A group of Southern California truck drivers for one of the largest trucking companies globally is looking to form a union, amid industrywide labor volatility roiling the supply chain.
Port and rail truck drivers for Greenwich, Conn.-based XPO Logistics Inc. in Commerce, about 10 miles southeast from downtown Los Angeles, and San Diego said Wednesday they filed to unionize. The workers are looking to join the Teamsters Local 848 serving the greater Los Angeles area and Teamsters Local 542 in San Diego.”
A spokesman for the workers said the action involves about 250 people. The group alleges their employment status is being misclassified as independent contractors by XPO and is also challenging those drivers’ classification.
Federal law does not allow independent contractors to form unions.
James P. Hoffa, general president of the International Brotherhood of Teamsters, criticized XPO in a statement saying the company has “led the race to the bottom we’ve seen across the trucking industry, skirting or outright ignoring the law in the name of corporate profits and shareholder dividends.”
XPO said in a statement to Sourcing Journal that many of the independent contractors it works with prefer the scheduling flexibility that status allows.

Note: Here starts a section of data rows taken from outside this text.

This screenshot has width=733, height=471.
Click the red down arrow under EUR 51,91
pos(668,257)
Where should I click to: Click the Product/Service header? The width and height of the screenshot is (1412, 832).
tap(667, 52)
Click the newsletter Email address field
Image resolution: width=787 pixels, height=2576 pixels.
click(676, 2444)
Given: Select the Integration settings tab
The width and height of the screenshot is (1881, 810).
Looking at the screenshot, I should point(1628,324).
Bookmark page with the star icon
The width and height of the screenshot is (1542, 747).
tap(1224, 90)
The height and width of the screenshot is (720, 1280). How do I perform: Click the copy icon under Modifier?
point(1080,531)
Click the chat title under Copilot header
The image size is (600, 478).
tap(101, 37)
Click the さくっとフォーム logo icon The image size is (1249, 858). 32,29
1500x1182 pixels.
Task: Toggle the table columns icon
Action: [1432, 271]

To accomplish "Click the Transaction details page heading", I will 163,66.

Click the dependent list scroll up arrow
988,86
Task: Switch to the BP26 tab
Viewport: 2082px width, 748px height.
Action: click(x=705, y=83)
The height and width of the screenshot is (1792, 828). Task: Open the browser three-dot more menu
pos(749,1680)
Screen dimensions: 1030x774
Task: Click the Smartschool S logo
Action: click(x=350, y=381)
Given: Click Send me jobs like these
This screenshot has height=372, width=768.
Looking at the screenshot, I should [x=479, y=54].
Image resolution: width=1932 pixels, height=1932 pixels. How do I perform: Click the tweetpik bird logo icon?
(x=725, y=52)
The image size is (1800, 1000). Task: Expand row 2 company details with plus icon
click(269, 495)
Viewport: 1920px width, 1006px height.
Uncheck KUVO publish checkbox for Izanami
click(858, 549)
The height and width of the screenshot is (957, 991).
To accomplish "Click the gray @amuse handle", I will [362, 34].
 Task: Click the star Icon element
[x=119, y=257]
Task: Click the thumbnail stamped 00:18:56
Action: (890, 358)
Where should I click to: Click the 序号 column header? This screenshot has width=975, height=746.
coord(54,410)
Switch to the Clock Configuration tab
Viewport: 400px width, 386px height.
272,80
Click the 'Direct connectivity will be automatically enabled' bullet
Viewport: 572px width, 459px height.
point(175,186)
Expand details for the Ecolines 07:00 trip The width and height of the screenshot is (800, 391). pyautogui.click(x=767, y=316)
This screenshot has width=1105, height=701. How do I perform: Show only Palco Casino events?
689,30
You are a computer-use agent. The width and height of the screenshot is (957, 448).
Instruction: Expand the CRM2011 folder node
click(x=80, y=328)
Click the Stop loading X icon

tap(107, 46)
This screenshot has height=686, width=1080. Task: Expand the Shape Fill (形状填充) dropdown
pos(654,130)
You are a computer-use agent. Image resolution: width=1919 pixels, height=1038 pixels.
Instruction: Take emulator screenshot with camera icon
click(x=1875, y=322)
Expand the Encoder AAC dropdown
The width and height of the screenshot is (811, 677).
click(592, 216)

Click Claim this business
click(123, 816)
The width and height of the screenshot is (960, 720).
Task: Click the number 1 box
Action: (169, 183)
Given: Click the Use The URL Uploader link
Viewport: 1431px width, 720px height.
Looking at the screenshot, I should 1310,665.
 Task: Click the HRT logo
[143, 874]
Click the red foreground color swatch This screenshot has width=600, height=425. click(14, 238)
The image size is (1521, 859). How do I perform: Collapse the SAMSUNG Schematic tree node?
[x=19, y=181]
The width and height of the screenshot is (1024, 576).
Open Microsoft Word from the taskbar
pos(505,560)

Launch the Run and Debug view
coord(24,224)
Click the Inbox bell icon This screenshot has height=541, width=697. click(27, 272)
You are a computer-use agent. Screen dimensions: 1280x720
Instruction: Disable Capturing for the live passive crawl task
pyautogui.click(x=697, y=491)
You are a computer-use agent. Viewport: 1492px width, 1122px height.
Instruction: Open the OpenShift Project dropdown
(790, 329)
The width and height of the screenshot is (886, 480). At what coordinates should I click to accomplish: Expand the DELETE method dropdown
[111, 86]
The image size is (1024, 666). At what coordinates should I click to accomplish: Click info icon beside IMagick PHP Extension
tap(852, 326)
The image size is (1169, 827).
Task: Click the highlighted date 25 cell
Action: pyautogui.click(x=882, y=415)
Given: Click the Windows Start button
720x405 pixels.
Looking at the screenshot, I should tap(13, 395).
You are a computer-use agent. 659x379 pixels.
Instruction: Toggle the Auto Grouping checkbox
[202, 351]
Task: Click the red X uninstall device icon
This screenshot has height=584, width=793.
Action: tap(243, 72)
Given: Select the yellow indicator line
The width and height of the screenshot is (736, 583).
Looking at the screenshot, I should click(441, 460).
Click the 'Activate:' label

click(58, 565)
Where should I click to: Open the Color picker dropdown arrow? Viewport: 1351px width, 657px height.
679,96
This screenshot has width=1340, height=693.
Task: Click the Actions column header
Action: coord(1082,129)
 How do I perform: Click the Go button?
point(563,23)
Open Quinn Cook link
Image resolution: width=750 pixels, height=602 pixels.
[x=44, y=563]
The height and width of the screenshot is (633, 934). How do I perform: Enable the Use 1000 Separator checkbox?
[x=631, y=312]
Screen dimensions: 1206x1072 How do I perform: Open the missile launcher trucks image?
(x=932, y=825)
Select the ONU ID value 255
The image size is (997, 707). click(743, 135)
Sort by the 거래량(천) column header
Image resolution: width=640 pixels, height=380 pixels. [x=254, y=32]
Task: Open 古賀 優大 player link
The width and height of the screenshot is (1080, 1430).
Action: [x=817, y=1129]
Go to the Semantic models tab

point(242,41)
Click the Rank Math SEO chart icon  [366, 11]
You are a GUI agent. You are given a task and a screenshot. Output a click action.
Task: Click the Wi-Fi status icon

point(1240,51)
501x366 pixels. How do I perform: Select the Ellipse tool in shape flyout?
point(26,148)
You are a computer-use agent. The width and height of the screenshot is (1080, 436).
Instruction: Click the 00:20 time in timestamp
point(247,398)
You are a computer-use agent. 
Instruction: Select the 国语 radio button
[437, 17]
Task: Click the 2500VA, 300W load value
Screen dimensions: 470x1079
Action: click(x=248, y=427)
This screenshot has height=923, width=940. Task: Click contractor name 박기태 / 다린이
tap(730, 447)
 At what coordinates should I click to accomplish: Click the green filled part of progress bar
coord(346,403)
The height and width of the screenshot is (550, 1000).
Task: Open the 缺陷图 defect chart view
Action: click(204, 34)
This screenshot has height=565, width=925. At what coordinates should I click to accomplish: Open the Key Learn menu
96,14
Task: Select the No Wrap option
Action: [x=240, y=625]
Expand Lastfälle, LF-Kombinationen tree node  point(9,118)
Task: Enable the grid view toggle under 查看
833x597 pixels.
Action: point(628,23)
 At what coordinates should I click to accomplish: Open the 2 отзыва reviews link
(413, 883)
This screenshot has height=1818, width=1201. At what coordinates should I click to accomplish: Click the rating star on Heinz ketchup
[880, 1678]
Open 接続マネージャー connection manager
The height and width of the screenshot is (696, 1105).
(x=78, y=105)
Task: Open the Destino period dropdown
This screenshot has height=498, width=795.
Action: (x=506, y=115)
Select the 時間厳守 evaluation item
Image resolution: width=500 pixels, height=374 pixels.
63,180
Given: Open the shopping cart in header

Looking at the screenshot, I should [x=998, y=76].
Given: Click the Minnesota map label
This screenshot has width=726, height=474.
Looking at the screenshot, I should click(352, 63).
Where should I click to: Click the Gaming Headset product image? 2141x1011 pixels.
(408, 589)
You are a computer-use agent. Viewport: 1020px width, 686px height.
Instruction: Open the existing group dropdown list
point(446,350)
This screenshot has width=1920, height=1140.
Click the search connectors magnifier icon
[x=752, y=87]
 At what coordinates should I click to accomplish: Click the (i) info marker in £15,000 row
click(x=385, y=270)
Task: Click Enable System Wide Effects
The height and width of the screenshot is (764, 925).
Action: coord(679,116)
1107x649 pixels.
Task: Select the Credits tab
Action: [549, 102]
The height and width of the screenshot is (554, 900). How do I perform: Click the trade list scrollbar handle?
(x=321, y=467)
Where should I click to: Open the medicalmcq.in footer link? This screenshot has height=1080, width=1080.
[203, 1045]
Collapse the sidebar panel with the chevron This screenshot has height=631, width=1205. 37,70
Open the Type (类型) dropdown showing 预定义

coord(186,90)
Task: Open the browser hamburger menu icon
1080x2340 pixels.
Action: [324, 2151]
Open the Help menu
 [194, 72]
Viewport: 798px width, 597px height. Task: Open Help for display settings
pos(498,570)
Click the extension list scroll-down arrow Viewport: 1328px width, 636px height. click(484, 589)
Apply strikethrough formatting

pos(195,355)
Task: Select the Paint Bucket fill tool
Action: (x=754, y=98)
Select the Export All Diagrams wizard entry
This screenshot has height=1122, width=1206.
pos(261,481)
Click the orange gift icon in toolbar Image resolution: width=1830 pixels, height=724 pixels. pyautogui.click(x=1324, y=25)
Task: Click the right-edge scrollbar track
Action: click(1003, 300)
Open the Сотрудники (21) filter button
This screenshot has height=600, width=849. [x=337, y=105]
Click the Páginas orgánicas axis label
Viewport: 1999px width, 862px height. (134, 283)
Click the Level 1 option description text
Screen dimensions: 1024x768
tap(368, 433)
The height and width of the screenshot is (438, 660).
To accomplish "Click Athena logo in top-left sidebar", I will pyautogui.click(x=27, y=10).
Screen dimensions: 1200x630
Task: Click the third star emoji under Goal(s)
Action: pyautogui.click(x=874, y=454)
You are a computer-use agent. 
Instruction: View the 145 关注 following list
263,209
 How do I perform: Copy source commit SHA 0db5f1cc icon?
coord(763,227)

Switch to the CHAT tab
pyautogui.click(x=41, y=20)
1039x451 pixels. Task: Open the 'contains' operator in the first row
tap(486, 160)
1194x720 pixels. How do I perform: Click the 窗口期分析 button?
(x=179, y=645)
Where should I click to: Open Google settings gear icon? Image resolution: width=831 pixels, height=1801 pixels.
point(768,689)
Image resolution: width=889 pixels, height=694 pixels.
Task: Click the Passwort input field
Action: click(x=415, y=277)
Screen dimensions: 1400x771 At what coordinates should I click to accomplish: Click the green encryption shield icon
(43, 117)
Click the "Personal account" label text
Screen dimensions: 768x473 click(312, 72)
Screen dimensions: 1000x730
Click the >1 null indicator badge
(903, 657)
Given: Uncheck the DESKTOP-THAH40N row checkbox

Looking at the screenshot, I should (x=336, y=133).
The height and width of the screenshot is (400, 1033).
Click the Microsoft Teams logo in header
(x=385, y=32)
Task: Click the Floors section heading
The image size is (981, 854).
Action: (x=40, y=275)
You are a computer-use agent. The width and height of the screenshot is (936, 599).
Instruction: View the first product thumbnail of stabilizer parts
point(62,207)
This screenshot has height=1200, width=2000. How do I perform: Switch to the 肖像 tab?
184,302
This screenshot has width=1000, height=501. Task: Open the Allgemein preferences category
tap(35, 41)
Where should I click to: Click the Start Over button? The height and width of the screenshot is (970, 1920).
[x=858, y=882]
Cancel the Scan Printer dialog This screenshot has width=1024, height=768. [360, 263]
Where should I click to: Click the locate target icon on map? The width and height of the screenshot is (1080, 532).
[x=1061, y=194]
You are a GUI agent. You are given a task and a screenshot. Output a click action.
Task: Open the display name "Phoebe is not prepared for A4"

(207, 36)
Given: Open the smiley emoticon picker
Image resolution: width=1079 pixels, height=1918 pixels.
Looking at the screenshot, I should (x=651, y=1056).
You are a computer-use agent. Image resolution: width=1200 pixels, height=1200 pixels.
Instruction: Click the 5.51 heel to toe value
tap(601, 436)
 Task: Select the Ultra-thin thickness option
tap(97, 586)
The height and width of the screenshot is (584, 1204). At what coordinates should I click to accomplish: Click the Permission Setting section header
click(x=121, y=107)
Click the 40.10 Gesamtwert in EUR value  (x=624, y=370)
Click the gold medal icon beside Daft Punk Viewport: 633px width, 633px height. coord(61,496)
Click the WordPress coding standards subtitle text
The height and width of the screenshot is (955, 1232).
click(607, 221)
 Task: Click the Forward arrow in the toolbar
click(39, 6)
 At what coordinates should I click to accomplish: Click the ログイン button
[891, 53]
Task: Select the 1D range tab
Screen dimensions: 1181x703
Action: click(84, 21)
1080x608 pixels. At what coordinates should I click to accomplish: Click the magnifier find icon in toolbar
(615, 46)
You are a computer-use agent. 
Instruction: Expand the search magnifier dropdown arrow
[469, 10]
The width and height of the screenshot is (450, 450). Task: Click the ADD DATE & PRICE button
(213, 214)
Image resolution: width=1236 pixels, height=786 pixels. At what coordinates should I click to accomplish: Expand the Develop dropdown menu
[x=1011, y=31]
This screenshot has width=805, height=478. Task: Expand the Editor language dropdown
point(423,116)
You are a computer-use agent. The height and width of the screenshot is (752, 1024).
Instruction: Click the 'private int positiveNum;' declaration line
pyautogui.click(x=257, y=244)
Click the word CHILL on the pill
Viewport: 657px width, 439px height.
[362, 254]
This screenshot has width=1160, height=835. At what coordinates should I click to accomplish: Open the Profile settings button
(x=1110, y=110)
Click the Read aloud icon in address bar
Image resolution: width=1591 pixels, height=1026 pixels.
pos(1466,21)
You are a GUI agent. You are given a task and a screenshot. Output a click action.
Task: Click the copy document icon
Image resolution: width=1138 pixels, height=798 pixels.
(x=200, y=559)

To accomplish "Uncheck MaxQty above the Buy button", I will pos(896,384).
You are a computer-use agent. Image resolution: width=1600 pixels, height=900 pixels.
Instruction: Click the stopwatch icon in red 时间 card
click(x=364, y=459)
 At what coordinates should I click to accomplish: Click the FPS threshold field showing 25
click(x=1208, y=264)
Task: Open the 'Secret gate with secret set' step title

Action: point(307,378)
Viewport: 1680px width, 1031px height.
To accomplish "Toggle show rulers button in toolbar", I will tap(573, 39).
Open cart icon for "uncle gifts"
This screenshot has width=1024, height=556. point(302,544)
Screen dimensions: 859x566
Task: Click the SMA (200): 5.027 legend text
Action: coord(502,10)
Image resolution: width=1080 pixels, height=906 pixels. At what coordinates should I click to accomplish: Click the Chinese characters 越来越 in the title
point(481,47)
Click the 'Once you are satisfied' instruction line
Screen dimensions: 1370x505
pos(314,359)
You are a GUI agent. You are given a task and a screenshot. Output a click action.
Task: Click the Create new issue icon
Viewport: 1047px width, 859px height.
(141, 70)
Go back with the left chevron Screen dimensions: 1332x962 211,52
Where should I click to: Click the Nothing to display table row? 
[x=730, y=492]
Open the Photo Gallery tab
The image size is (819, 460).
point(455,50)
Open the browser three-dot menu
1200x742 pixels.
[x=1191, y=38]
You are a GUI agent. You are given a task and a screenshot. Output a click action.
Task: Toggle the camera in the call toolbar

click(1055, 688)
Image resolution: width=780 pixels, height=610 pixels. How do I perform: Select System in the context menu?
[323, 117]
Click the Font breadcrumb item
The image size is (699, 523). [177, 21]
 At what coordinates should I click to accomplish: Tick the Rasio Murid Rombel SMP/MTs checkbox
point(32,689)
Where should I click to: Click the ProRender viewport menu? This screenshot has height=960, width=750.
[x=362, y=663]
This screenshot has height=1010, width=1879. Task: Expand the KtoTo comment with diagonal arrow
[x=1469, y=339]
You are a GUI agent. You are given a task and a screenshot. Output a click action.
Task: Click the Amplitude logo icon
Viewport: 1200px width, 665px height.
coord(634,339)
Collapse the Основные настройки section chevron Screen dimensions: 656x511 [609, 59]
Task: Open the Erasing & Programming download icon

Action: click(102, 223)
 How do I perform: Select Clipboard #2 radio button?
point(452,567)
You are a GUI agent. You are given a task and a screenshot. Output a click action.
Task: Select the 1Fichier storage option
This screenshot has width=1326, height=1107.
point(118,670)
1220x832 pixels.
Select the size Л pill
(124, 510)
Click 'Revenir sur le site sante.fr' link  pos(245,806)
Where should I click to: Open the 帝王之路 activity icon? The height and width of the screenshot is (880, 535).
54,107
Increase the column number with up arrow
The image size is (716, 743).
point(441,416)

“We believe we adhere to all federal, state and local laws, and we believe we properly classify all individuals and businesses that perform work on behalf of XPO. In addition, any independent contractor with a commercial driver’s license who wants to work for XPO as a full-time employee is welcome to apply for any number of truck driver openings offered by XPO,” the company said.
XPO said it currently has a full-time driver base of about 12,000. The company counts about 360 independent contractors in California.
XPO also said less than 1 percent of its U.S. employees had Teamsters representation as of November.
In October, XPO settled class-action lawsuits over wages that impacted some 784 drivers at XPO Port Service and XPO Logistics Cartage. The company agreed to pay $30 million to settle those two cases.
Reclassifying workers was not part of the agreement.
A bill signed into law by California Gov. Gavin Newsom in late September sought to add further oversight to the trucking industry. Senate Bill 338, which called the state’s port drayage drivers “the last American sharecroppers,” makes customers of trucking companies now share the liability in driver health and safety violations.
Workers across the supply chain have been stretched for some time now as additional pressures on everyone from ocean freight carriers to last-mile delivery drivers are expected to remain into this year due to the lingering impact of Covid-19 and its variants.
A report released this week from supply chain analytics firm Everstream Analytics identified the workforce as one of five risks to the supply chain to watch out for this year. The report suggested workers run the risk of being rundown amid a labor shortage, while employers face greater threats of strike actions.